Segment Start: MATERIAL FOR THE TASK
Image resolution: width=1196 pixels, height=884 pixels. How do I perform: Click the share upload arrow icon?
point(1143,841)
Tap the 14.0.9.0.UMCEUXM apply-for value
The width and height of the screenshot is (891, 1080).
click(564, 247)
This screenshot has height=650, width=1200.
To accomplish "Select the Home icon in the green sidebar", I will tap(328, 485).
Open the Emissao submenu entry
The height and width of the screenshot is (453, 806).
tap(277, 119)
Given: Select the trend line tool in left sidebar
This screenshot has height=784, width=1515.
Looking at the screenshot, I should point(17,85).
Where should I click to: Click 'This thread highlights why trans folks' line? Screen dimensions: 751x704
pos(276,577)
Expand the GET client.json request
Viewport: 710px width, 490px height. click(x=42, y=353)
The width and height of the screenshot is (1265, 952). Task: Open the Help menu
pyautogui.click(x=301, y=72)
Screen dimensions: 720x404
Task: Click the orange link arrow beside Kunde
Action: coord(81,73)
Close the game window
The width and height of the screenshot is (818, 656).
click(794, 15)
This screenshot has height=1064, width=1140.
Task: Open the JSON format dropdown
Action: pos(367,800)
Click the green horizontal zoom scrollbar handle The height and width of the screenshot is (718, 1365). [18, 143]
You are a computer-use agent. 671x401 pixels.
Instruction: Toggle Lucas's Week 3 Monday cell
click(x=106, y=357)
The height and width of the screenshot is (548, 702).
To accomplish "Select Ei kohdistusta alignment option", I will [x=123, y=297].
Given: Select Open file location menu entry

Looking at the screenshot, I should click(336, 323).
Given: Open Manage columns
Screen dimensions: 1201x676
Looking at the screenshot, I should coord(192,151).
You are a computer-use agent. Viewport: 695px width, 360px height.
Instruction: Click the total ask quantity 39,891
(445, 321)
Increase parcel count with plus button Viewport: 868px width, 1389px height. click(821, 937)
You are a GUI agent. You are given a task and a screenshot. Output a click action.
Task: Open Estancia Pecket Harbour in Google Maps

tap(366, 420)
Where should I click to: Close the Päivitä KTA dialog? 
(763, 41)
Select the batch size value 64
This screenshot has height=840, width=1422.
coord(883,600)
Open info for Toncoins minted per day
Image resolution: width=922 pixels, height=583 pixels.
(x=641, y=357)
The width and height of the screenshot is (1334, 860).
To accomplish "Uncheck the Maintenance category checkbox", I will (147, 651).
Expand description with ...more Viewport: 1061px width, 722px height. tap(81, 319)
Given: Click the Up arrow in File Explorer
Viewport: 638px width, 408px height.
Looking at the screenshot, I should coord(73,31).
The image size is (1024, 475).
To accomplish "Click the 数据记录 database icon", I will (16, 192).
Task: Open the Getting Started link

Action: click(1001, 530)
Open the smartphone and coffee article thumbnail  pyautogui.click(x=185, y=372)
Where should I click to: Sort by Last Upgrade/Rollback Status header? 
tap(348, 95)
Segment End: MATERIAL FOR THE TASK
◆ WHAT YOU NEED TO DO:
Copy out the records in full, matching every line character for character.

◆ ANSWER:
Image resolution: width=1196 pixels, height=884 pixels. How do I perform: Click the share upload arrow icon?
point(1143,841)
Tap the 14.0.9.0.UMCEUXM apply-for value
The width and height of the screenshot is (891, 1080).
click(564, 247)
This screenshot has height=650, width=1200.
To accomplish "Select the Home icon in the green sidebar", I will tap(328, 485).
Open the Emissao submenu entry
The height and width of the screenshot is (453, 806).
tap(277, 119)
Given: Select the trend line tool in left sidebar
This screenshot has height=784, width=1515.
Looking at the screenshot, I should point(17,85).
Where should I click to: Click 'This thread highlights why trans folks' line? Screen dimensions: 751x704
pos(276,577)
Expand the GET client.json request
Viewport: 710px width, 490px height. click(x=42, y=353)
The width and height of the screenshot is (1265, 952). Task: Open the Help menu
pyautogui.click(x=301, y=72)
Screen dimensions: 720x404
Task: Click the orange link arrow beside Kunde
Action: coord(81,73)
Close the game window
The width and height of the screenshot is (818, 656).
click(794, 15)
This screenshot has height=1064, width=1140.
Task: Open the JSON format dropdown
Action: pos(367,800)
Click the green horizontal zoom scrollbar handle The height and width of the screenshot is (718, 1365). [18, 143]
You are a computer-use agent. 671x401 pixels.
Instruction: Toggle Lucas's Week 3 Monday cell
click(x=106, y=357)
The height and width of the screenshot is (548, 702).
To accomplish "Select Ei kohdistusta alignment option", I will [x=123, y=297].
Given: Select Open file location menu entry

Looking at the screenshot, I should click(336, 323).
Given: Open Manage columns
Screen dimensions: 1201x676
Looking at the screenshot, I should coord(192,151).
You are a computer-use agent. Viewport: 695px width, 360px height.
Instruction: Click the total ask quantity 39,891
(445, 321)
Increase parcel count with plus button Viewport: 868px width, 1389px height. click(821, 937)
You are a GUI agent. You are given a task and a screenshot. Output a click action.
Task: Open Estancia Pecket Harbour in Google Maps

tap(366, 420)
Where should I click to: Close the Päivitä KTA dialog? 
(763, 41)
Select the batch size value 64
This screenshot has height=840, width=1422.
coord(883,600)
Open info for Toncoins minted per day
Image resolution: width=922 pixels, height=583 pixels.
(x=641, y=357)
The width and height of the screenshot is (1334, 860).
To accomplish "Uncheck the Maintenance category checkbox", I will (147, 651).
Expand description with ...more Viewport: 1061px width, 722px height. tap(81, 319)
Given: Click the Up arrow in File Explorer
Viewport: 638px width, 408px height.
Looking at the screenshot, I should coord(73,31).
The image size is (1024, 475).
To accomplish "Click the 数据记录 database icon", I will (16, 192).
Task: Open the Getting Started link

Action: click(1001, 530)
Open the smartphone and coffee article thumbnail  pyautogui.click(x=185, y=372)
Where should I click to: Sort by Last Upgrade/Rollback Status header? 
tap(348, 95)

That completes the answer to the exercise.